• **Prompt**
Nothing but the line containing "property pick whip" and the lines that follow it to the end of the material below should appear in the answer, each copied exactly.

• **Data for review**
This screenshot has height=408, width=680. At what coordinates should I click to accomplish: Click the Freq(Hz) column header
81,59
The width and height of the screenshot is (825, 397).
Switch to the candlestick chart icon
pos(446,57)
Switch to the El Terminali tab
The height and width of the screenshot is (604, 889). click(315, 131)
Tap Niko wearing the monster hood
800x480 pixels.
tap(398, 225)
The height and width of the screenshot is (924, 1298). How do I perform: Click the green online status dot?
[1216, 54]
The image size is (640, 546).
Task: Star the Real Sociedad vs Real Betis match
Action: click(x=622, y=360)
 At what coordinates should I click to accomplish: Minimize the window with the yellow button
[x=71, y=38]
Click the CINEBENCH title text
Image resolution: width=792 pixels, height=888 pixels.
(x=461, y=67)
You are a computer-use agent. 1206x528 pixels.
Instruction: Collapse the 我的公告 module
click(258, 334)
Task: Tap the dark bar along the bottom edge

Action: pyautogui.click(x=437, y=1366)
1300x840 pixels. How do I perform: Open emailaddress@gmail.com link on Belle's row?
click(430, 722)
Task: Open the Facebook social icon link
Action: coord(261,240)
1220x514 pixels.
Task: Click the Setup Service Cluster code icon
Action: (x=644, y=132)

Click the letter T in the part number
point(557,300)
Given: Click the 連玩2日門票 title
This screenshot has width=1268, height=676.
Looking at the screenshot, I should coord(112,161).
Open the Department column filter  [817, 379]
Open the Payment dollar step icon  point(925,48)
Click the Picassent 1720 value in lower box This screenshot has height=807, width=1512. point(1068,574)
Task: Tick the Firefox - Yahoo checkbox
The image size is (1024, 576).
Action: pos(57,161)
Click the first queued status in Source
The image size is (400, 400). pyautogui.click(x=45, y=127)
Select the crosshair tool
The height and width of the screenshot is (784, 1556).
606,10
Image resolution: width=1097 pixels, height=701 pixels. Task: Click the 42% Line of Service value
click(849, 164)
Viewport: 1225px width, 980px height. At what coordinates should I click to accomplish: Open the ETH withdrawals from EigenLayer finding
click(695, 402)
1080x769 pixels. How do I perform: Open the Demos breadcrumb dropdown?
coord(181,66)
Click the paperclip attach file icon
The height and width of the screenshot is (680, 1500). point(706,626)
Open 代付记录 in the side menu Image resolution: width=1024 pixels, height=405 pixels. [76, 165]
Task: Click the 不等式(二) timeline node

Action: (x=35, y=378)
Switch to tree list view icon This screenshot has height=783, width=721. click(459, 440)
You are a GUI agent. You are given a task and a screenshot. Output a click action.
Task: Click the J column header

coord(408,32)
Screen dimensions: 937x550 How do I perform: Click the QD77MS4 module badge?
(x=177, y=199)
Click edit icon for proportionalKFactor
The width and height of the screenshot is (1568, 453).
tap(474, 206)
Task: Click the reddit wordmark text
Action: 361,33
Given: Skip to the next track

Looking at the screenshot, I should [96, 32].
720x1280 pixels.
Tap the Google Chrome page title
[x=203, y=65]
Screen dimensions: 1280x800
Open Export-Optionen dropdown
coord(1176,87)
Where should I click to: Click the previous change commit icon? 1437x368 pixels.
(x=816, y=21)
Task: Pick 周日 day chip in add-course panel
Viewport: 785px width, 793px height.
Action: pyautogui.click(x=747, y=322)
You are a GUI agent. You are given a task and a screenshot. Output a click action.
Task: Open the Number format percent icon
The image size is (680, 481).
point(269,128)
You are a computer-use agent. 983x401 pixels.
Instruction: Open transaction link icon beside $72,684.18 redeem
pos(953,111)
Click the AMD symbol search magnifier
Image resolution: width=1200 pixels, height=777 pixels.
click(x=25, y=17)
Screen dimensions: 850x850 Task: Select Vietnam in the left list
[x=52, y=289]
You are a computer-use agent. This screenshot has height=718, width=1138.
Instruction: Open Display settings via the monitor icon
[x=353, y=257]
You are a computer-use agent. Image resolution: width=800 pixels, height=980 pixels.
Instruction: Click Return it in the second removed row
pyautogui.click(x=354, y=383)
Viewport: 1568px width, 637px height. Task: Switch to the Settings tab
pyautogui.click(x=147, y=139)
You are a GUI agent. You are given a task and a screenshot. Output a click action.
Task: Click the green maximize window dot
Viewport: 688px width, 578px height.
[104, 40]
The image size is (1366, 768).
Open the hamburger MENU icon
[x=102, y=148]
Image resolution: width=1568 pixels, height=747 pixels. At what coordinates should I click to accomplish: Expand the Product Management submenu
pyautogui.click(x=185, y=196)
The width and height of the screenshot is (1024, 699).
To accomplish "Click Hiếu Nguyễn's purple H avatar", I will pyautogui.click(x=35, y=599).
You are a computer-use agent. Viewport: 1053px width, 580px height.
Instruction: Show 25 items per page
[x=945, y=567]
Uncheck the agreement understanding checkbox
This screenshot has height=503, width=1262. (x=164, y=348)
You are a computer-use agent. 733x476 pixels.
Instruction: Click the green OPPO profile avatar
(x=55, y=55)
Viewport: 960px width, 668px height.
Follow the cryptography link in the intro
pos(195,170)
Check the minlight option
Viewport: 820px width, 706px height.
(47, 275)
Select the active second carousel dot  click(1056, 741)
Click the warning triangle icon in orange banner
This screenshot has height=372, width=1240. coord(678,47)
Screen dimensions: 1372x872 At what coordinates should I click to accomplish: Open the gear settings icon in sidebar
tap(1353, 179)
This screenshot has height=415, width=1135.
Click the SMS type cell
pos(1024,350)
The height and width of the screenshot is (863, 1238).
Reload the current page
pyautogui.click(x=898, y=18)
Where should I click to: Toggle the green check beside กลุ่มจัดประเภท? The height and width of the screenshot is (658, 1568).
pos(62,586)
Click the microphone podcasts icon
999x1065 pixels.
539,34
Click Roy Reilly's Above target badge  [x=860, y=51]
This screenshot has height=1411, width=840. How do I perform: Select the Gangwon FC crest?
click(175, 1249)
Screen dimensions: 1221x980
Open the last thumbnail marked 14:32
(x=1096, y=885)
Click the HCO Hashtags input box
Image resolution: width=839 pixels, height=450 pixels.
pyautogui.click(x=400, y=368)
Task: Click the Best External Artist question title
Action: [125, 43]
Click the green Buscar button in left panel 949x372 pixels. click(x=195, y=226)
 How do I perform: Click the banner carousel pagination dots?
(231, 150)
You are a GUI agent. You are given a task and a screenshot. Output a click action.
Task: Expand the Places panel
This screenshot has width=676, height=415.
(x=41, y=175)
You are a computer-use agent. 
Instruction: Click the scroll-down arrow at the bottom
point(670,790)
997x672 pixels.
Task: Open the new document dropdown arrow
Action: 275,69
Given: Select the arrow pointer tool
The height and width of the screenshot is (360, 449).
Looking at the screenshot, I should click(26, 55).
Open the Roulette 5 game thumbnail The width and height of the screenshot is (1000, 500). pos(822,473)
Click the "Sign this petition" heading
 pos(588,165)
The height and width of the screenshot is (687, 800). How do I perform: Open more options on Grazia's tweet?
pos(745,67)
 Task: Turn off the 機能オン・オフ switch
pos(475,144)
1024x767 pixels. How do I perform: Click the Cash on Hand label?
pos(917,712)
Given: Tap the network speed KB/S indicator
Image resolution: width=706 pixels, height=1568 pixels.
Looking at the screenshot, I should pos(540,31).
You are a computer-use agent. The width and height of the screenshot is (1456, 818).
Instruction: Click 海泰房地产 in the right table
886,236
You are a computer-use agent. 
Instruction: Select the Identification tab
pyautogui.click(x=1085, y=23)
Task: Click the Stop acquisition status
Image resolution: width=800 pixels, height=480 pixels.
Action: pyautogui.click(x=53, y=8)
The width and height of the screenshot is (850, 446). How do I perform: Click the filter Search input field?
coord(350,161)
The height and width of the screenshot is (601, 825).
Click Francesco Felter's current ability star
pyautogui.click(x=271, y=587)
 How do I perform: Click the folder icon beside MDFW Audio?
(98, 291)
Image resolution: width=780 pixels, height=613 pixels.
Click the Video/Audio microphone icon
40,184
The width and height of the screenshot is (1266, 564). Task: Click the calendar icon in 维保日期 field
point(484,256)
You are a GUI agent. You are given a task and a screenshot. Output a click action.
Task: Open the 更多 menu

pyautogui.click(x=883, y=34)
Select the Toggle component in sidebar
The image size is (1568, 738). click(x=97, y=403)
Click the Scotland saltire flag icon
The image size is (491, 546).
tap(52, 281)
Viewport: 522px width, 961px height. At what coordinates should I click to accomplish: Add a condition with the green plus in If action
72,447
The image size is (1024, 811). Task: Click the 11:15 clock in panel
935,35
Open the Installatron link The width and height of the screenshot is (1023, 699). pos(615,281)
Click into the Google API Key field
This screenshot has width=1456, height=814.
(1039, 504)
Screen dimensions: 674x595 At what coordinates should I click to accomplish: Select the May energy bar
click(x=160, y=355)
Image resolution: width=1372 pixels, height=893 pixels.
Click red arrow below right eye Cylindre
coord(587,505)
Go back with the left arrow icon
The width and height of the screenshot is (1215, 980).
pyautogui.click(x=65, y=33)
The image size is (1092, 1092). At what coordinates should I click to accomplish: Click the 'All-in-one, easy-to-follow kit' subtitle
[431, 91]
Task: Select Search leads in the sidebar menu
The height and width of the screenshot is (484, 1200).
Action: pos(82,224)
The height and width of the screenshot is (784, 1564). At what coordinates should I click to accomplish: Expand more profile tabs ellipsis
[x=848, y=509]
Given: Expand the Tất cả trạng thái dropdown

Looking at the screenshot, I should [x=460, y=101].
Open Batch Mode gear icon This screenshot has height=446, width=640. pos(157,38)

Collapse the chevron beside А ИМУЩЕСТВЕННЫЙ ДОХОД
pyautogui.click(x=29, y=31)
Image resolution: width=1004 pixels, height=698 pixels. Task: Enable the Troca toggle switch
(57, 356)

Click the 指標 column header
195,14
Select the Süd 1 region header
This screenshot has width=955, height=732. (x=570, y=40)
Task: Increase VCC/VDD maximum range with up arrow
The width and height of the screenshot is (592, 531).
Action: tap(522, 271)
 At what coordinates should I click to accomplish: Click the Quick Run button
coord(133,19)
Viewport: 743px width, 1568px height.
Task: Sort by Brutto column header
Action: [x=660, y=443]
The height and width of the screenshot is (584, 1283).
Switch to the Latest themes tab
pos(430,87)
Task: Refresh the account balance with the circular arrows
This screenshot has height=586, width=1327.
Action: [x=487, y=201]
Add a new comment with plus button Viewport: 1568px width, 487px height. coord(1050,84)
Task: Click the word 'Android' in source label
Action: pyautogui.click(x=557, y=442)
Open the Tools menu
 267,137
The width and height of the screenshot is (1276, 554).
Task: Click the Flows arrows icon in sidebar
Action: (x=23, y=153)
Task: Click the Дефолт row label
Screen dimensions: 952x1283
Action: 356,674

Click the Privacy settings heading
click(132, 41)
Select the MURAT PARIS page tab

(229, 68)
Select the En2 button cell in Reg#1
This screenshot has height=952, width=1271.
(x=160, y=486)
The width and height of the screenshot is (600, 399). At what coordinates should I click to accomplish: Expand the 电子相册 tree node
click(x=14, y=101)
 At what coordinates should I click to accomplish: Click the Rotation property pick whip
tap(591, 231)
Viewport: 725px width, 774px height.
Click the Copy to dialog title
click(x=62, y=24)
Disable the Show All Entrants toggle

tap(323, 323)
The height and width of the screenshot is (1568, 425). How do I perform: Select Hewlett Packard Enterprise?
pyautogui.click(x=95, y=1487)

• **Answer section**
 At what coordinates should I click to accomplish: Click the Rotation property pick whip
tap(591, 231)
Viewport: 725px width, 774px height.
Click the Copy to dialog title
click(x=62, y=24)
Disable the Show All Entrants toggle

tap(323, 323)
The height and width of the screenshot is (1568, 425). How do I perform: Select Hewlett Packard Enterprise?
pyautogui.click(x=95, y=1487)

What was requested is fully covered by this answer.